Night Shift earned approximately $21.1 million at the domestic box office.[3]

Critical reception

The film received mostly positive reviews from critics. Review aggregator Rotten Tomatoes reports that 92% of 24 critics have given the film a positive review, with a rating average of 6.46/10.[4] Many reviewers praised the performances of the two male leads, particularly Michael Keaton.

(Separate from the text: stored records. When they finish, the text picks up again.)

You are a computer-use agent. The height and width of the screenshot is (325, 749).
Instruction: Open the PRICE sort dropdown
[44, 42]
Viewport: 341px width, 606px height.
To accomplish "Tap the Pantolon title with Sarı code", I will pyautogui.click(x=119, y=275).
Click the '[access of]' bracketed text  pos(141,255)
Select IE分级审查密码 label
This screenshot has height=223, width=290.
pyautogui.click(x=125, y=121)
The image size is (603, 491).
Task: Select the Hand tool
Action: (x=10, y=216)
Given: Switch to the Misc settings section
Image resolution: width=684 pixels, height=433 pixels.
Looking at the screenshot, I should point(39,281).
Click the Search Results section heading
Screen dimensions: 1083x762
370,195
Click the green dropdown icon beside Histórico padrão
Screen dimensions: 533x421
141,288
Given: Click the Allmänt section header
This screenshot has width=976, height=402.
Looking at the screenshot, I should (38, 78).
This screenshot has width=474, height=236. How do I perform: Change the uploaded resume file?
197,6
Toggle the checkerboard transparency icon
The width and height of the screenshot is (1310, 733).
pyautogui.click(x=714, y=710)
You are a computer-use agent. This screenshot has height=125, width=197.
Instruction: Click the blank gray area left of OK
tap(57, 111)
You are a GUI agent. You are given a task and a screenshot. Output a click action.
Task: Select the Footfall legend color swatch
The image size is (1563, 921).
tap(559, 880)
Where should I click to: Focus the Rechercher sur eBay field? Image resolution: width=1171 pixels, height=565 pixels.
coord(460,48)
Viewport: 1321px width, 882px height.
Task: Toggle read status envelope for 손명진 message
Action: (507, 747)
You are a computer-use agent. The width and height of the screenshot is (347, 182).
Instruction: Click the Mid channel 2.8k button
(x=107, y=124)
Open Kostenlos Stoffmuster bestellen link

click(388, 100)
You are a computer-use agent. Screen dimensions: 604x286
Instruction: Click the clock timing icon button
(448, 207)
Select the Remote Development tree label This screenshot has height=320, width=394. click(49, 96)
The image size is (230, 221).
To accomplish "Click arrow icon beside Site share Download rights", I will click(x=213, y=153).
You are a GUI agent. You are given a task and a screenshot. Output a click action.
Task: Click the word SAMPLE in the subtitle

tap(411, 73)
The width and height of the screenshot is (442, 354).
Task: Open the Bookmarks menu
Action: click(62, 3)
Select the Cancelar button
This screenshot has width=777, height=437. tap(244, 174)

TV Guide′s Movie Guide wrote that "Winkler turns in the best performance of his career, and Keaton is wonderful."[5] The Chicago Reader Jonathan Rosenbaum compared Night Shift to the subsequent comedy film Risky Business (which also dealt with the theme of prostitution), noting that Night Shift isn't "as snappily directed or as caustically conceived, ... but it's arguably just as sexy and almost as funny."[6] The New York Times′ Janet Maslin, however, deemed Night Shift "a halfway funny movie, one that's got loads of good gags in its first half and nothing but trouble in its second."[7] Gene Siskel, writing in the Chicago Tribune, gave the film two stars out of four but hailed Keaton's "superb comic performance", writing that "based on this one role, I would now pay to see Keaton in just about anything. Anything except Night Shift."[8]


  1. "KCFCC Award Winners – 1980-89". KCFCC. December 14, 2013. Retrieved February 11, 2019.
  2. Debra Filcman. "Everything You Need To Know About Van Halen's 'You Really Got Me'". Retrieved February 11, 2019.
  3. Night Shift Box Office Mojo. Retrieved February 11, 2019.
  4. "Night Shift (1982)". Rotten Tomatoes. Retrieved August 6, 2019.
  5. "Night Shift: Review," TV Guide's Movie Guide. Retrieved February 11, 2019.
  6. Rosenbaum, Jonathan. "Night Shift," Chicago Reader.
  7. Janet Maslin. "'Night Shift' Vice Ring Humor at Morgue The New York Times (July 30, 1982).
  8. Gene Siskel (July 30, 1982). "Comedy given short shrift with 'Night Shift'". Chicago Tribune. p. c1.